In deze zaak heeft de Rechtbank Midden-Nederland op 18 februari 2021 uitspraak gedaan in een geschil tussen eiseres, werkzaam als Accountant, en de Staatssecretaris van Financiën over de afwijzing van een verzoek om een mobiliteitstoeslag. Eiseres had op 10 juli 2019 verzocht om een mobiliteitstoeslag na haar overplaatsing van Breda naar Utrecht, maar haar verzoek werd afgewezen omdat verweerder van mening was dat er geen sprake was van geografische mobiliteit die een nadrukkelijke stimulans behoeft. Eiseres had gesolliciteerd naar een functie in Utrecht en was op de hoogte van de wijziging van haar standplaats.

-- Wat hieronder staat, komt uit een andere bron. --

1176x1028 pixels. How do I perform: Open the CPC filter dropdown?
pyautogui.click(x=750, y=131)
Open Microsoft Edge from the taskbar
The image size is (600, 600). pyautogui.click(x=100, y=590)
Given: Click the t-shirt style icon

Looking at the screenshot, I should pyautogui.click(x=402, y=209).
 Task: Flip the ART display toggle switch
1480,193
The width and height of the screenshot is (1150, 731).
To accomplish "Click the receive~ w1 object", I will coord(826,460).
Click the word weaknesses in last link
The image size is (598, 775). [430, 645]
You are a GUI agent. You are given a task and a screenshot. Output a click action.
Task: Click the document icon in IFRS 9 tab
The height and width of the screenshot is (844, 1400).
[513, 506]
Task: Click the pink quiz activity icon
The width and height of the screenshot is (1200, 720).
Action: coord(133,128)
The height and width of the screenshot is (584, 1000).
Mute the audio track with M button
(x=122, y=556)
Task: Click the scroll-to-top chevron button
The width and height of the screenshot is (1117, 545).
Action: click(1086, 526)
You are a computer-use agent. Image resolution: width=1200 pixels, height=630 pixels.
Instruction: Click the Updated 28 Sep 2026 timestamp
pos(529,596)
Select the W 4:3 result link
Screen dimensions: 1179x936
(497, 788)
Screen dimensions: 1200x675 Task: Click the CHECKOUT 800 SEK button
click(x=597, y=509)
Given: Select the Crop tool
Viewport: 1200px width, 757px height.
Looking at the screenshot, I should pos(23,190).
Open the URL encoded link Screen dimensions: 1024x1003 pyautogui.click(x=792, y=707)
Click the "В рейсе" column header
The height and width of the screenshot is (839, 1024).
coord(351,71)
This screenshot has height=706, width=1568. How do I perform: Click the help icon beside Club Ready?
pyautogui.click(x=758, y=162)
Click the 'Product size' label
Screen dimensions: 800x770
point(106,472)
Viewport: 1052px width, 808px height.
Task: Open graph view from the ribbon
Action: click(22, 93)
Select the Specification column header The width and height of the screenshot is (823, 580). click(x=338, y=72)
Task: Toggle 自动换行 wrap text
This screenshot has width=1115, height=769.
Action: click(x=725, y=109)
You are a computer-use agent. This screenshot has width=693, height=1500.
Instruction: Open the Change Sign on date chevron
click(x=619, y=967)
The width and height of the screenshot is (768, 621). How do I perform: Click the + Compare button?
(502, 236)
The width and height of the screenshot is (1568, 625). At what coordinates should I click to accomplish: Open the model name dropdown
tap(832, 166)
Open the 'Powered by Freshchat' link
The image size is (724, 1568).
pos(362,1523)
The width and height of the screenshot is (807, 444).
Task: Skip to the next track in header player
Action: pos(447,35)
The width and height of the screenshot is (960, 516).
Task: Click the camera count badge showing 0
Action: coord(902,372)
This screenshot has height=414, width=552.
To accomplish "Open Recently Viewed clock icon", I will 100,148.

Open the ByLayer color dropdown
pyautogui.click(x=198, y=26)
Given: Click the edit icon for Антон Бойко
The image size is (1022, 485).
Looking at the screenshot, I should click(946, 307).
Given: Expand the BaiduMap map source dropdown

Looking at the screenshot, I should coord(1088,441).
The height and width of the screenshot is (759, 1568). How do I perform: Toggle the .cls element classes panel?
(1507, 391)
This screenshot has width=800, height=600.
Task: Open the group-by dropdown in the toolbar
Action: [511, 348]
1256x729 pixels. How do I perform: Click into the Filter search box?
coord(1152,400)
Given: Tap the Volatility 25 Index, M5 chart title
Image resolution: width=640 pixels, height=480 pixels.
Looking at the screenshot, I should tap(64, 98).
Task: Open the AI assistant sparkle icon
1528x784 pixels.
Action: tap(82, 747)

De rechtbank overwoog dat eiseres geen recht had op de mobiliteitstoeslag, omdat zij geen andere functie was gaan vervullen en er geen schriftelijke bestuurlijke overweging was die de noodzaak van geografische mobiliteit onderstreepte. De rechtbank concludeerde dat de afwijzing van de mobiliteitstoeslag terecht was, omdat eiseres uit eigen beweging had gesolliciteerd en er geen sprake was van een nadrukkelijke stimulans voor geografische mobiliteit. Eiseres voerde aan dat zij voldeed aan de voorwaarden voor de toeslag, maar de rechtbank oordeelde dat de voorwaarden niet waren vervuld.
Daarnaast werd het beroep op het gelijkheidsbeginsel verworpen, omdat de door eiseres aangehaalde eerdere gevallen niet vergelijkbaar waren met haar situatie. De rechtbank concludeerde dat verweerder de Personele Uitvoeringsbepalingen Belastingdienst (PUB) op de juiste manier had toegepast en dat de afwijzing van de mobiliteitstoeslag gerechtvaardigd was. Het beroep van eiseres werd ongegrond verklaard, en er werd geen proceskostenveroordeling opgelegd.